Cole’s Chop House: American classic in Napa

By Paula Harris

FRIDAY evening at dusk and downtown Napa is as vibrant as the tourist-glutted Parisian Left Bank on a mellow July evening. Pedestrians are thronging the streets of this riverfront town, swarming like crazed wasps around the produce at the outdoor Chef’s Market and jamming the neighborhood bars and restaurants.

Parking is impossible. Dusk is practically dark before we eventually locate a space.

Cole’s Chop House, a couple of blocks from the market, is packed, mostly with an older, well-heeled crowd. Seems Napa Valley chef Greg Cole, who owns Celadon Restaurant, also in downtown Napa, has latched onto a trend with his new classic American steakhouse.

“Meat” and “cocktails” are key here.

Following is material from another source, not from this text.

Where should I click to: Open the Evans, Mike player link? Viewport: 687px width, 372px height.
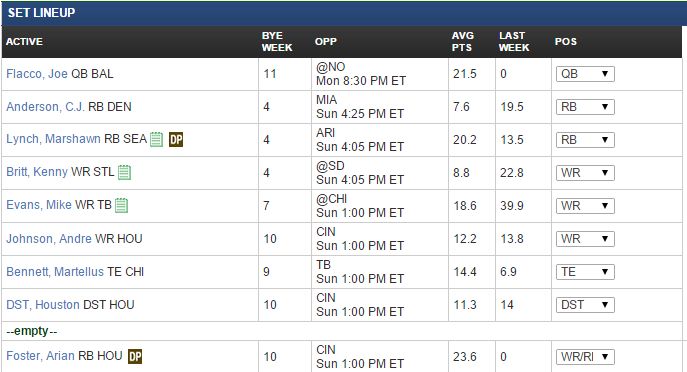coord(39,205)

Weird. This is the second new restaurant I’ve visited in as many weeks that features a veritable farmyard of chops and T-bones, massive aged Midwestern steaks, and a full bar.

Could this be a gluttonous backlash against the once-trendy healthful McDougall-inspired regime? A wicked return to truly sinful dining where meals are heavy on the flesh and light on the vegetables, and kick off with a mega-proof, gullet-searing “nostalgia cocktail”?

The classic cocktails mixed and shaken at Cole’s pack a blatant wallop. Sip a lethal perfect Manhattan, Jim Beam whiskey up, with sweet and dry vermouths ($7); a sidecar, brandy up with Cointreau ($7); or a salty-dog martini, grapefruit vodka and fresh grapefruit juice ($8.50) and see.

Judging by the scene (diners at the bar, on the patio, and in the dining rooms all toying with icy martini glasses), these libations are more popular than a Survivor marathon.

Cole’s is housed in the newly restored historic Williams building, constructed in 1886. Indeed, there is an old-time atmosphere at Cole’s, with its rough-textured stone walls, refurbished hardwood floor, and soaring, wood-beamed ceiling. The restaurant, with dining rooms on two levels, is elegant and expansive, with a clean masculine feel.

A trio performs American and Brazilian jazz.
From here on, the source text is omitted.